Kyrgyzstan: human rights defenders demand justice for a patient in a psychiatric clinic

Lawyers from the Coalition against Torture intend to initiate an investigation concerning a suicide attempt by a patient of the Mental Health Center in Jalal-Abad.

The fact that the 28-year-old resident of Jalal-Abad, Kh.G., tried to commit suicide in a psychiatric hospital, human rights defenders became aware from a publication in the media. In a note on one of the electronic information resources it was said that the doctors of the psychiatric hospital had hidden the attempted suicide of one of their patients.

Coalition’s lawyers found that the young woman was placed in the Mental Health Center in Jalal-Abad in mid-January. Her mother brought her to the hospital.

A week later, the patient attempted suicide. It turned out that she decided to commit suicide due to the fact that she could not stop voluntary hospitalization and go home to her children. This circumstance was also confirmed by the mother.

Trying to kill herself, Kh.G. inflicted 4 stab wounds. The doctors of the Mental Health Center in Jalal-Abad hid this fact from the administration and began to treat the patient’s injuries caused by herself.

This treatment had no effect. As a result, they were forced to transfer the woman to an ordinary clinical hospital. Doctors, assessing the nature of the injuries, in accordance with the protocols, informed the National Center for the Prevention of Torture.

After that, for unknown legal reasons, the young woman was again placed in the Mental Health Center in Jalal-Abad.

However, the investigation into the concealment of a suicide attempt has not yet begun. In the Department of Internal Affairs of Jalal-Abad oblast, human rights activists were informed that the patient’s mother refused to write a statement, but the police were checking.

“Checking what?” The legality and validity of hospitalization? Attempted suicide or not suicide? Verifying that staff are performing their duties? In this situation, according to the current legislation of the Kyrgyz Republic, a statement from the woman’s mother is not required. Investigation of this case is in the interests of the state. The fact of concealing suicide attempts was simply to be registered in the Unified Register of Misconduct and Crime, after that a full investigation was to begin,” the lawyer said.

Human rights defenders have many questions concerning this story. In particular, they believe that the concept of “voluntary consent to hospitalization” is misinterpreted in the country.

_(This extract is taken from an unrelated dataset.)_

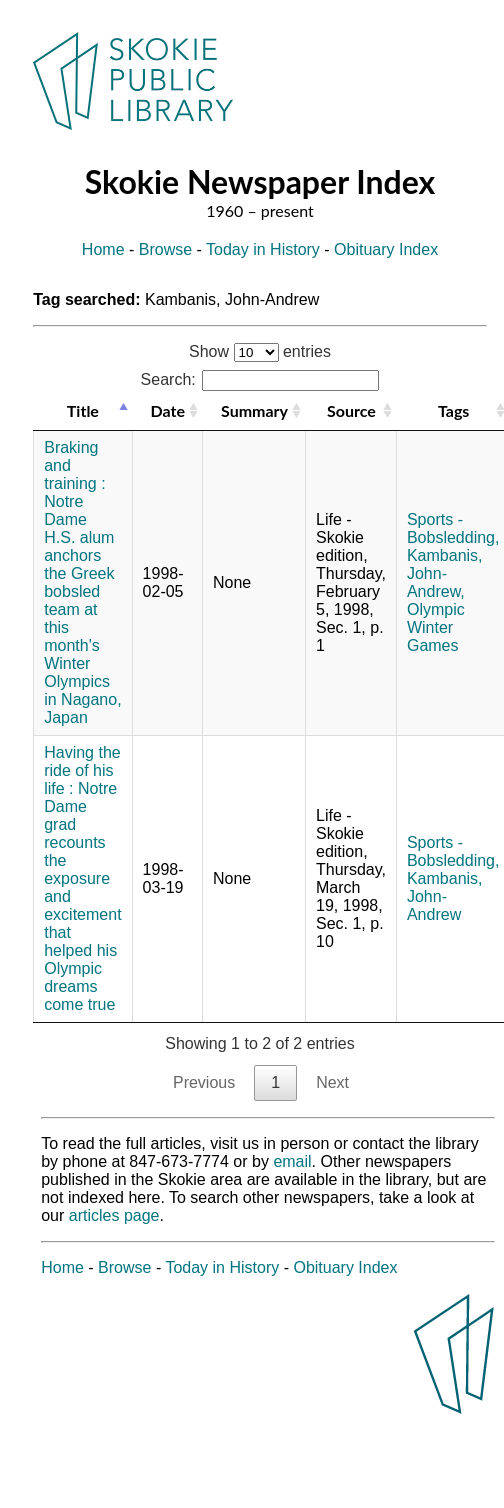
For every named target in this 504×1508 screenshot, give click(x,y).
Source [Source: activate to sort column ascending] (351, 410)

“The question naturally arises, “To what extent can “delivery” to a psychiatric institution be considered voluntary hospitalization?” The law provides for two types of psychiatric care through voluntary or involuntary hospitalization. Voluntary hospitalization is acceptable after obtaining the full informed voluntary consent of the patient. The doctor is obliged to provide the person suffering from a mental disorder, in an accessible form for him/her and taking into account his/her mental state, with information about the nature of the mental disorder, goals, methods, including alternative ones, and the duration of the recommended treatment, as well as the possible risk, side effects and expected results,” explains the lawyer Arsen Ambaryan.

According to him, surveys conducted by the Public Foundation “Positive dialogue” among patients in psychiatric hospitals indicate that the delivery of patients by their relatives to hospitals is a sustainable practice.

At the same time, doubts about the voluntary hospitalization of some patients were expressed by the National Center for the Prevention of Torture. According to the NCPT, 30% of the number of patients, delivered by relatives, were delivered by fraud or by force. Cases of obtaining consent to treatment were noted not from the patient himself/herself, but from his/her relatives.

“I understand that the delivery of a patient to an institution by relatives can be caused by objective reasons. However, the delivery of patients by relatives should not in any way replace the voluntariness and consent of the patient himself/herself to hospitalization. Unfortunately, the law does not provide any serious legal guarantees against possible arbitrariness during hospitalization, both by relatives and doctors,” says Arsen Ambaryan.

In addition, according to the lawyer, voluntary hospitalization implies voluntary discharge from the hospital.

“The discharge of a patient who is voluntarily in a psychiatric hospital is made on his/her personal application, the application of his/her legal representative or by decision of the attending medical doctor. The wording is ambiguous, as it allows interference with the process of discharge of a legal representative or doctor, or a commission of doctors. True, in the latter case, the decision to turn voluntary hospitalization into involuntary hospitalization and to extend hospitalization should be considered by the court. In the described case, the patient, after finishing treatment in a clinical hospital, was again placed in a psychiatric institution without any court decision,” the lawyer emphasizes.

Currently, members of the human rights organization “Coalition against Torture” continue to seek an investigation into this incident. According to Arsen Ambaryan, the organization prepared and sent a statement to the Prosecutor’s office of Jalal-Abad with a request to start an investigation. In addition, human rights defenders appealed to the Ombudsman Institute to take control of this egregious case of human rights violations.